Dataset records:

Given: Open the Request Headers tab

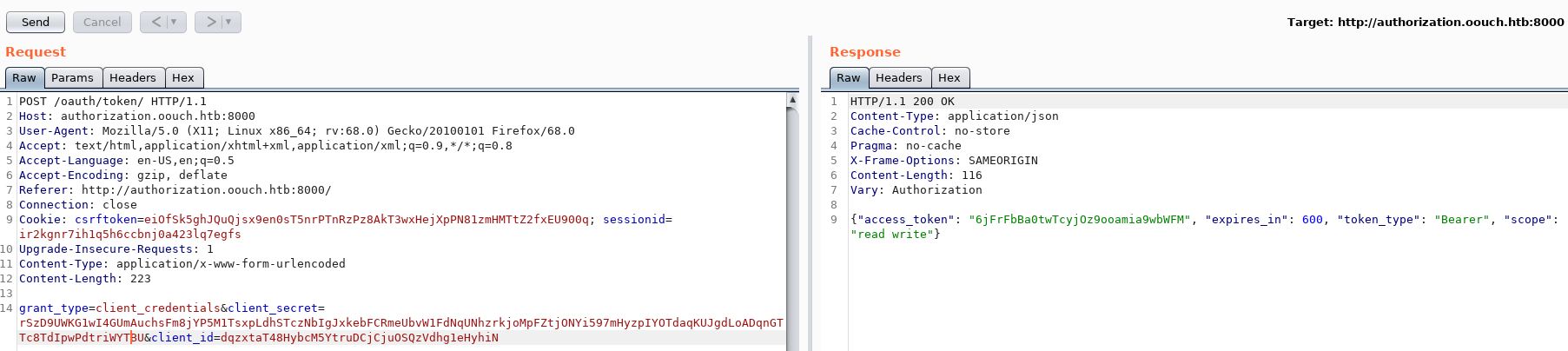Looking at the screenshot, I should (x=132, y=78).
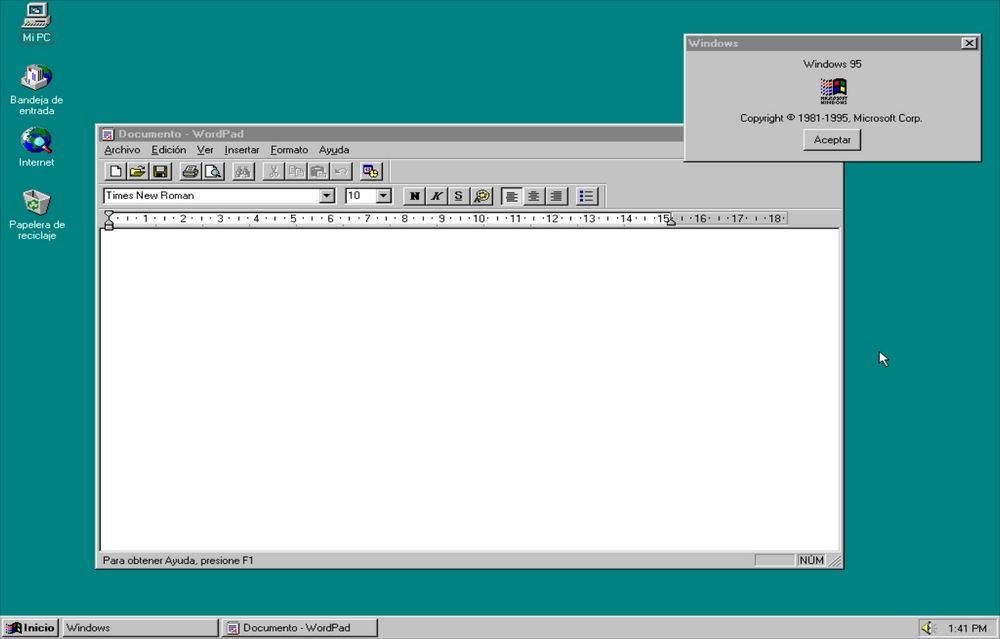
Task: Open Print Preview from the toolbar
Action: pyautogui.click(x=213, y=170)
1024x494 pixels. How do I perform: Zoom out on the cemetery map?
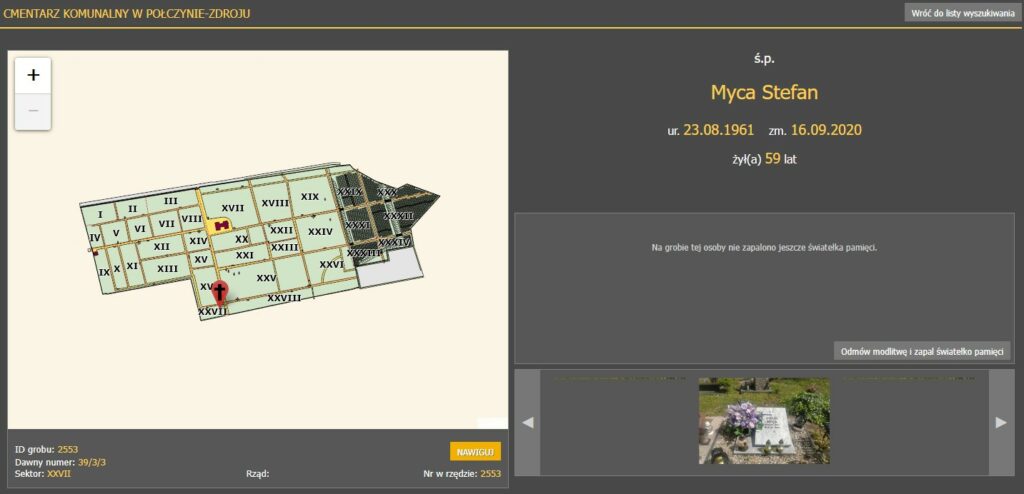click(x=33, y=111)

§ **Exercise aim**
Please output the data above exactly as given, omitting every picture.

§ **Solution for this problem**
Given: Open the Request Headers tab

Looking at the screenshot, I should (x=132, y=78).
Task: Open Print Preview from the toolbar
Action: pyautogui.click(x=213, y=170)
1024x494 pixels. How do I perform: Zoom out on the cemetery map?
click(x=33, y=111)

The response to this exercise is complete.